§ **TO DO**
Find where "Given: Click the Celo logo" appears in the records below, then return that line and every later line exactly, stopping only at the last line.

RECORDS FOR THIS TASK START

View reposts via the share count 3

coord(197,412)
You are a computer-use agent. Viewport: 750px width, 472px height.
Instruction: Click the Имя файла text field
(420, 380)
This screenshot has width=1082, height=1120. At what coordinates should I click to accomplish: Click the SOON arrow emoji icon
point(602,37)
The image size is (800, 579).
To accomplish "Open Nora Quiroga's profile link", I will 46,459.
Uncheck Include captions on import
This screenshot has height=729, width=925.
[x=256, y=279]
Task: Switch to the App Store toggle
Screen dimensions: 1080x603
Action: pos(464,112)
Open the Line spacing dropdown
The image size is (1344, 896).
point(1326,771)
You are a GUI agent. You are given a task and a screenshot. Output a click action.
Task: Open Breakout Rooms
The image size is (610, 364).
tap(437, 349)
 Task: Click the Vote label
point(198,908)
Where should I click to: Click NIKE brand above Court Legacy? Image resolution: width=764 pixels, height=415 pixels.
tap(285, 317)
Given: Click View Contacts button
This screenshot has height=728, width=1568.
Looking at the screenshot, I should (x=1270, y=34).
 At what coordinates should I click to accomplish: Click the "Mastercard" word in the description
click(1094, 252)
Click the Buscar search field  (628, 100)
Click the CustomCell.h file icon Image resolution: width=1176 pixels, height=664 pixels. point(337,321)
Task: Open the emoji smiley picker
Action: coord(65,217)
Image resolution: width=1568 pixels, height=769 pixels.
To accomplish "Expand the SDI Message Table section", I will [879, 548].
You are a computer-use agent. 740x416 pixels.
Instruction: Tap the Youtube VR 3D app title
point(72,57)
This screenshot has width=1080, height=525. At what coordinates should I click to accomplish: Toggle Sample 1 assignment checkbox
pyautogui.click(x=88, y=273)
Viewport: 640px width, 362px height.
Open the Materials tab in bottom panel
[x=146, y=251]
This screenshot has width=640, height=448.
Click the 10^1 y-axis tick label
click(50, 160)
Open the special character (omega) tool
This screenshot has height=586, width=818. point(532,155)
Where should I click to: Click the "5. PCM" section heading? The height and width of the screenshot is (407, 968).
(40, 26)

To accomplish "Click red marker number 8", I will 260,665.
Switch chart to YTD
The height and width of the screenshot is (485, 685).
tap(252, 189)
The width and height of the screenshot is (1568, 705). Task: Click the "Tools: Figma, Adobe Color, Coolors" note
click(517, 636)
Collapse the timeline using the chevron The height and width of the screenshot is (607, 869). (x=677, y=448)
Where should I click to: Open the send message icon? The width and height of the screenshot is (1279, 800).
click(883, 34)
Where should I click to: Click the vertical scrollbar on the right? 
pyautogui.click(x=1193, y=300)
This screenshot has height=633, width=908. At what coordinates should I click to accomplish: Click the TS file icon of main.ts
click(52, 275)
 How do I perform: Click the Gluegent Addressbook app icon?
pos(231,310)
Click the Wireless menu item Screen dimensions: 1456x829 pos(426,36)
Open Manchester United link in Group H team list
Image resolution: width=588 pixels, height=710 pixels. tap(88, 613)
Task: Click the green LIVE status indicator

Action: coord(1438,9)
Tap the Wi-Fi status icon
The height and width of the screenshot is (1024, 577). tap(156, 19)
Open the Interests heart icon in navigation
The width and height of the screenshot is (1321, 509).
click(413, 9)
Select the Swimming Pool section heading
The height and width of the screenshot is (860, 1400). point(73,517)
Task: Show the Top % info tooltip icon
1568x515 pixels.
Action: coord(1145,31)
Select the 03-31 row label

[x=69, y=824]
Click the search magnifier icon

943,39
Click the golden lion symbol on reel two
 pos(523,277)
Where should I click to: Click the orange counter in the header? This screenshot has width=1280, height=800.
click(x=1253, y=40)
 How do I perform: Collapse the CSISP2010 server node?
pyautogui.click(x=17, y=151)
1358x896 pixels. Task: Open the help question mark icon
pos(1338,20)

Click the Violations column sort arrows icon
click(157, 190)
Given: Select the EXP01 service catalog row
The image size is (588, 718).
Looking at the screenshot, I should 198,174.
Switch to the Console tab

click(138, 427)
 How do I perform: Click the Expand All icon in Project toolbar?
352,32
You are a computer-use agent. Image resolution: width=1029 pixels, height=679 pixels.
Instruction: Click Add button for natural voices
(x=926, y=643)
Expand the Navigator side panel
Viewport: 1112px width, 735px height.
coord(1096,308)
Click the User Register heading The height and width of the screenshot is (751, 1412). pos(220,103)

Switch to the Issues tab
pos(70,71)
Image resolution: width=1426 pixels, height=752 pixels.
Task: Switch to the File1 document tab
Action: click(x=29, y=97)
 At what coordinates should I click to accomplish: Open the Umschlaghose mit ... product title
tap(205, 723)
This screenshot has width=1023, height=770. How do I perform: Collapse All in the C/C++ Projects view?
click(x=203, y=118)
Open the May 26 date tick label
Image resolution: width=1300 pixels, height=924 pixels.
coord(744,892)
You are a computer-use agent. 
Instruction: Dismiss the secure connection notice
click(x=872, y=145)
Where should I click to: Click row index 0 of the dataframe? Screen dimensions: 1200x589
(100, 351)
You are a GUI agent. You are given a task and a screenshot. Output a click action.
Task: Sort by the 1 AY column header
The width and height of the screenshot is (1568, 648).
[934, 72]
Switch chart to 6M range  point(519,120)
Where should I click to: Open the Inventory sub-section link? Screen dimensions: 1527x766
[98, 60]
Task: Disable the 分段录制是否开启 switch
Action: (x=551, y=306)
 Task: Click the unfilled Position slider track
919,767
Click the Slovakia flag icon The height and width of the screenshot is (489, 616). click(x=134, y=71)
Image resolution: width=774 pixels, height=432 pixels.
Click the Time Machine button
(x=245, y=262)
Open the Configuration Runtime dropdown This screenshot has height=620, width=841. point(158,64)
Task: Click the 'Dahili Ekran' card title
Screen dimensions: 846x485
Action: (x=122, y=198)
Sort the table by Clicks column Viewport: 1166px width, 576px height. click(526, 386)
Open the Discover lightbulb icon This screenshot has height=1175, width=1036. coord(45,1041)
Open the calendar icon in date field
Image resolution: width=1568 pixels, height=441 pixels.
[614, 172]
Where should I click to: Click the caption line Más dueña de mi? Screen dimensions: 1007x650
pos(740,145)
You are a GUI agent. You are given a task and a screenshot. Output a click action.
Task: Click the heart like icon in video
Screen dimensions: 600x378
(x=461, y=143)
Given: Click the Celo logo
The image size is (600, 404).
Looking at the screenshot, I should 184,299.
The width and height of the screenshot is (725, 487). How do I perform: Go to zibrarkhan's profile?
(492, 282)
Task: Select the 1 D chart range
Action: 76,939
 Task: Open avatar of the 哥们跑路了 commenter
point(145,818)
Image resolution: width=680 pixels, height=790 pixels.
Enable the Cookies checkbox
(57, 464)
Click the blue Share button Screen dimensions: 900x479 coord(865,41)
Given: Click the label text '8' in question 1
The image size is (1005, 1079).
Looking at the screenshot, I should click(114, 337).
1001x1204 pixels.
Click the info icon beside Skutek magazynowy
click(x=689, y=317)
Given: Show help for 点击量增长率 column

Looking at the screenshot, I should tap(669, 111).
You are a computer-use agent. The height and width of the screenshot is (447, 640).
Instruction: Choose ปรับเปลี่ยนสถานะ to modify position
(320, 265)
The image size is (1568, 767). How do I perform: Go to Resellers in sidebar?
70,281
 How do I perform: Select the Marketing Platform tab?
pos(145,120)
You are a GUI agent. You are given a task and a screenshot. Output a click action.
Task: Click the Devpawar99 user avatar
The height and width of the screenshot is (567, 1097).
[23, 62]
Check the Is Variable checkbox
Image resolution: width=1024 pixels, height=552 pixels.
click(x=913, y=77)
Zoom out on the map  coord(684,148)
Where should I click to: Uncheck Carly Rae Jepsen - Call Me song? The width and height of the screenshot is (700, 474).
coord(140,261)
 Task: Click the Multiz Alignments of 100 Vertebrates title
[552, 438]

RECORDS FOR THIS TASK END

§ **SOLUTION TO THIS PROBLEM**
Given: Click the Celo logo
The image size is (600, 404).
Looking at the screenshot, I should 184,299.
The width and height of the screenshot is (725, 487). How do I perform: Go to zibrarkhan's profile?
(492, 282)
Task: Select the 1 D chart range
Action: 76,939
 Task: Open avatar of the 哥们跑路了 commenter
point(145,818)
Image resolution: width=680 pixels, height=790 pixels.
Enable the Cookies checkbox
(57, 464)
Click the blue Share button Screen dimensions: 900x479 coord(865,41)
Given: Click the label text '8' in question 1
The image size is (1005, 1079).
Looking at the screenshot, I should click(114, 337).
1001x1204 pixels.
Click the info icon beside Skutek magazynowy
click(x=689, y=317)
Given: Show help for 点击量增长率 column

Looking at the screenshot, I should tap(669, 111).
You are a computer-use agent. The height and width of the screenshot is (447, 640).
Instruction: Choose ปรับเปลี่ยนสถานะ to modify position
(320, 265)
The image size is (1568, 767). How do I perform: Go to Resellers in sidebar?
70,281
 How do I perform: Select the Marketing Platform tab?
pos(145,120)
You are a GUI agent. You are given a task and a screenshot. Output a click action.
Task: Click the Devpawar99 user avatar
The height and width of the screenshot is (567, 1097).
[23, 62]
Check the Is Variable checkbox
Image resolution: width=1024 pixels, height=552 pixels.
click(x=913, y=77)
Zoom out on the map  coord(684,148)
Where should I click to: Uncheck Carly Rae Jepsen - Call Me song? The width and height of the screenshot is (700, 474).
coord(140,261)
 Task: Click the Multiz Alignments of 100 Vertebrates title
[552, 438]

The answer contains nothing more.